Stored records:

···

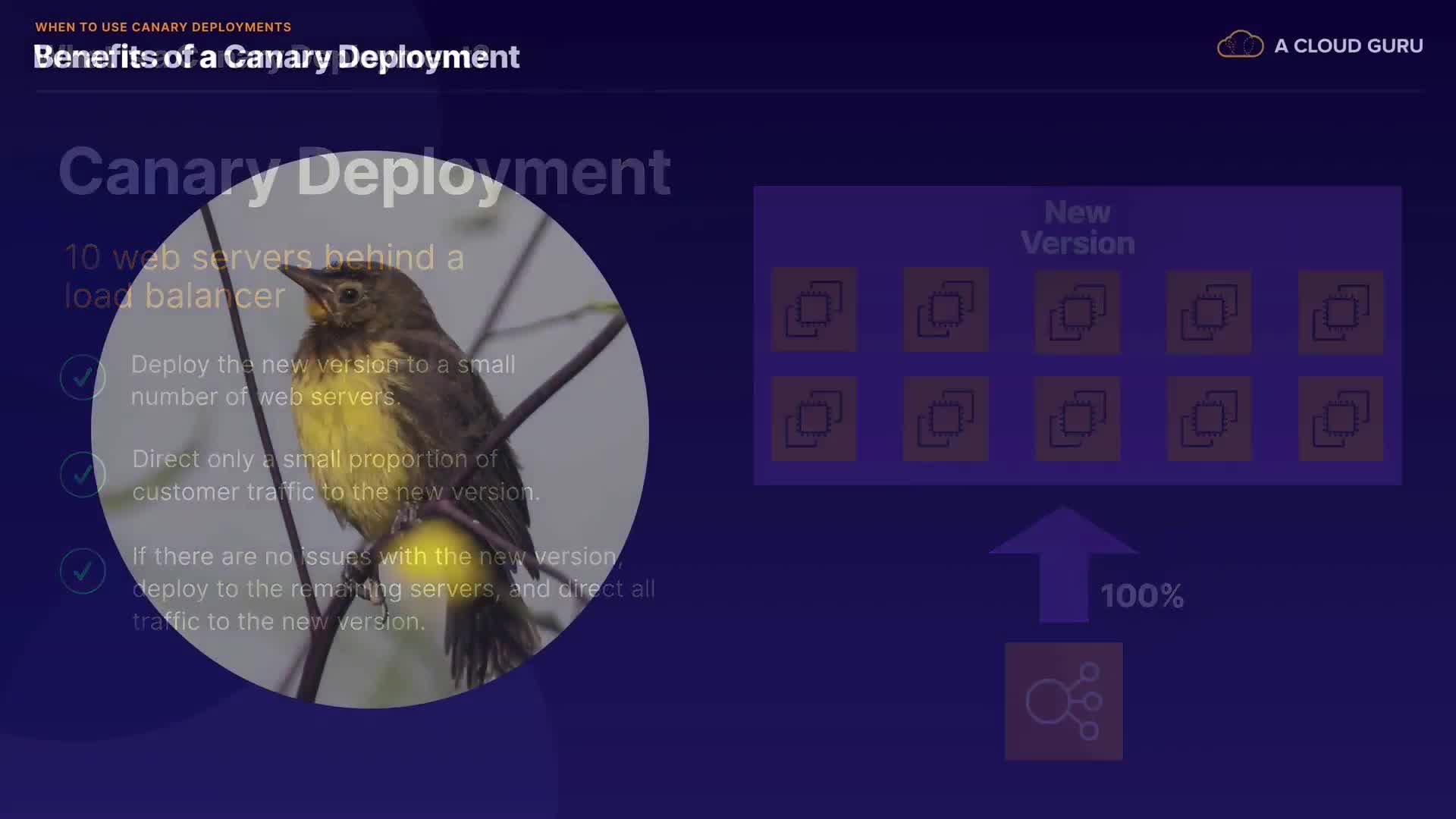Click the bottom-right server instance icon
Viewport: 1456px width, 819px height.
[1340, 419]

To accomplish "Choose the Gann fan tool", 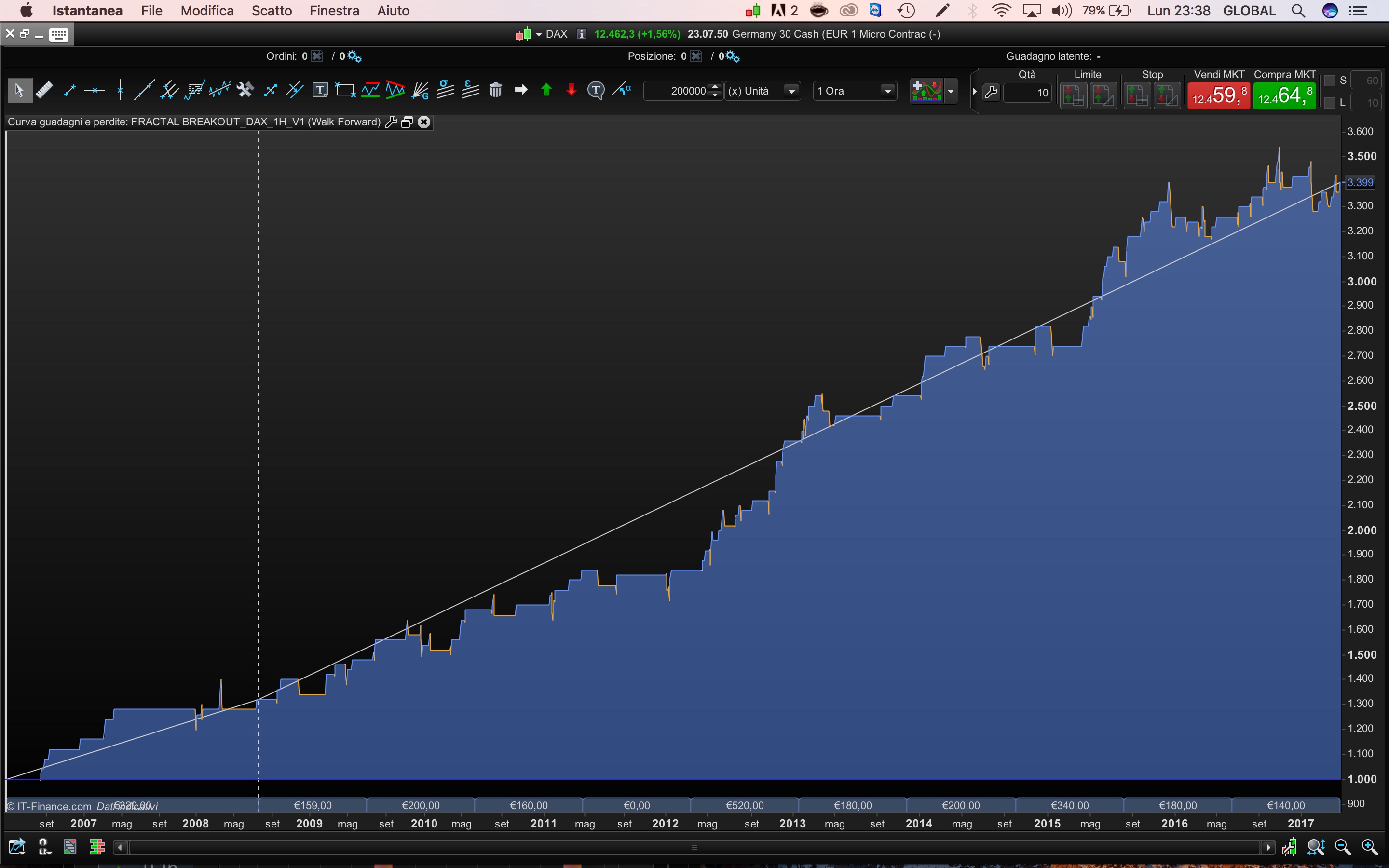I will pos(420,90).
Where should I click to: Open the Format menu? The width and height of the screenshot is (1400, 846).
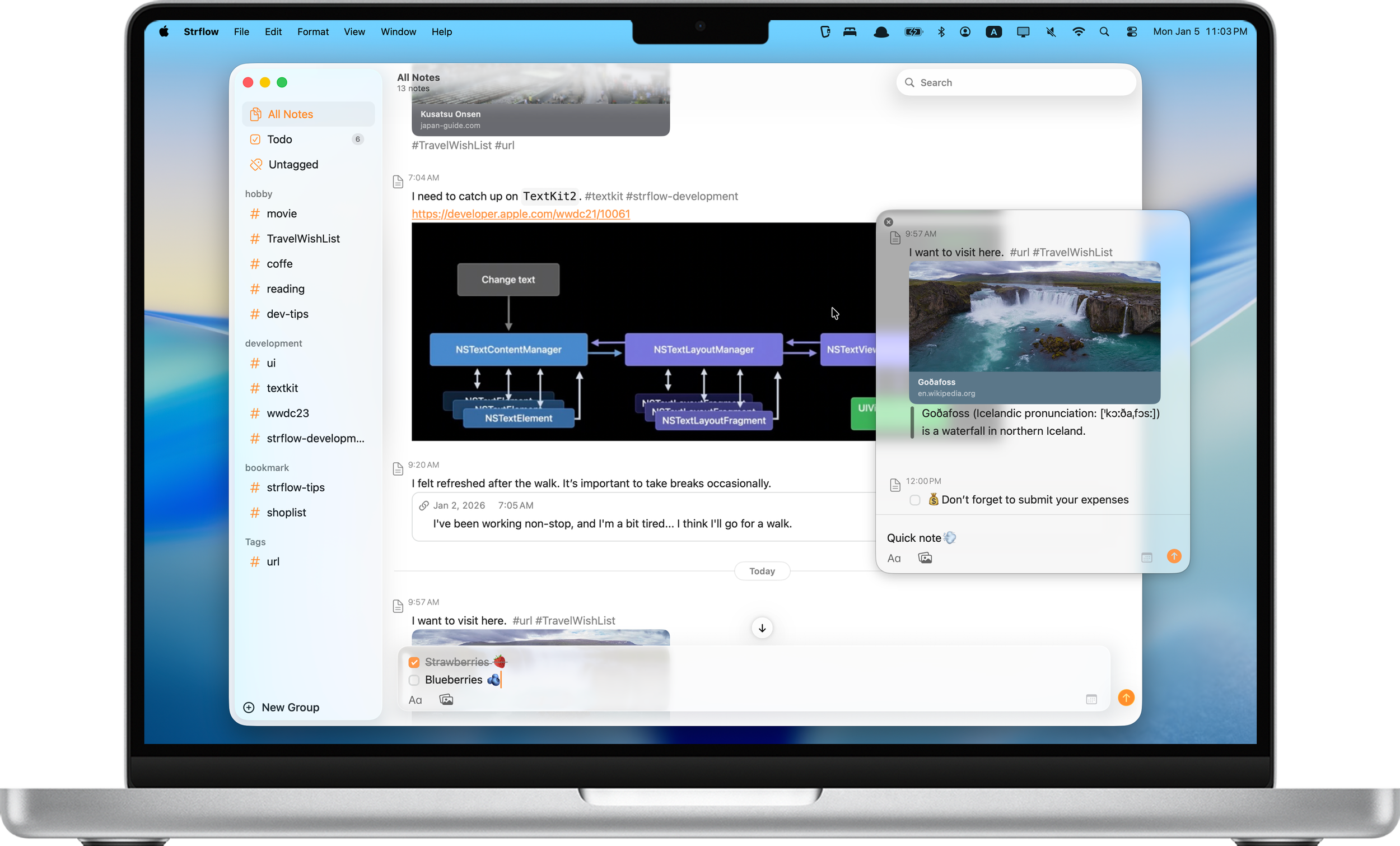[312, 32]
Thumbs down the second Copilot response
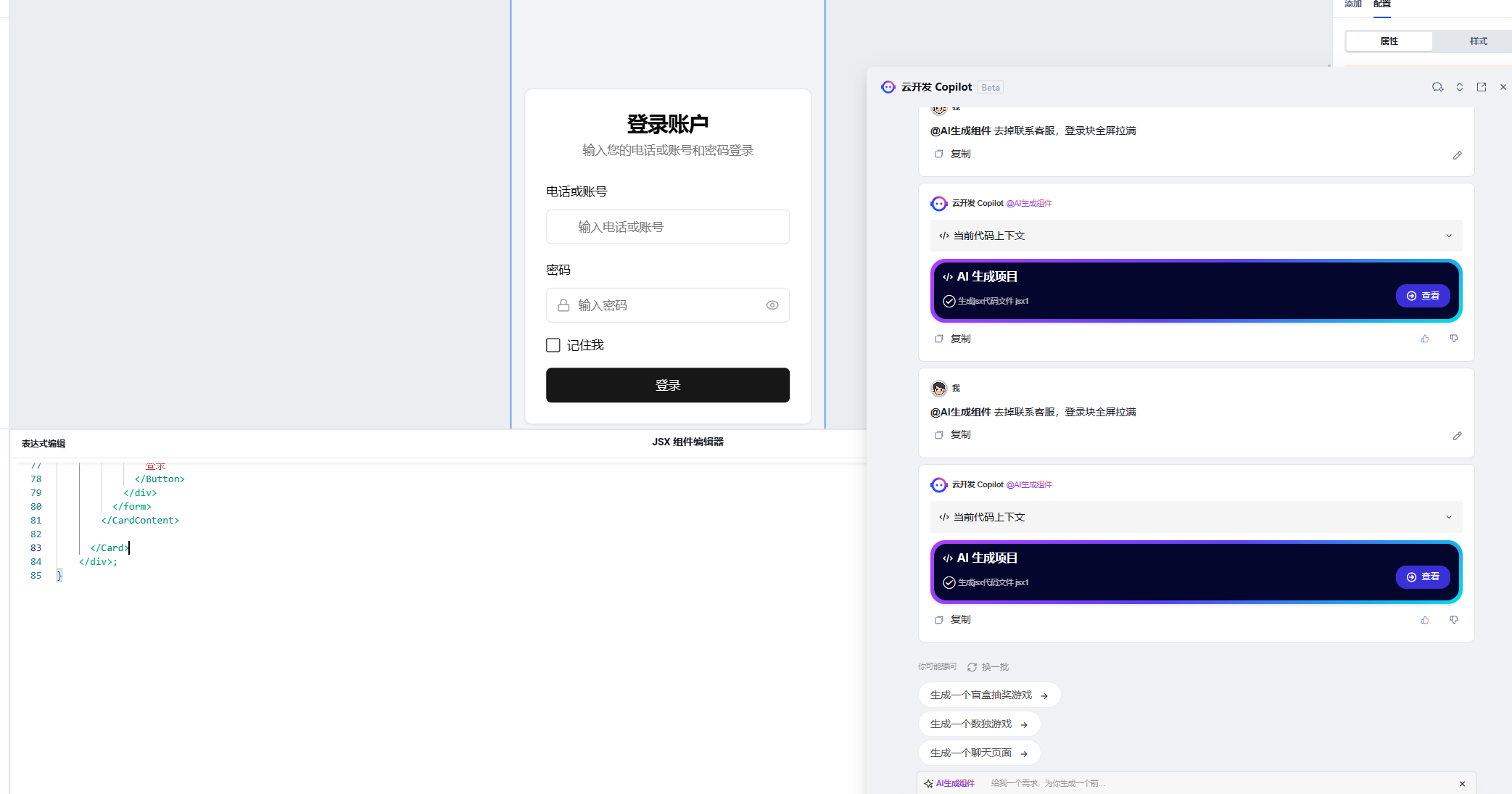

···

• **YOUR GOAL**
No pictures belong in the copy. Retype exactly, and only, the lines from the line containing "Where should I" through the last line of the data, both included.

• **EXERCISE RESULT**
Where should I click to: Open the Format menu? The width and height of the screenshot is (1400, 846).
[312, 32]
Thumbs down the second Copilot response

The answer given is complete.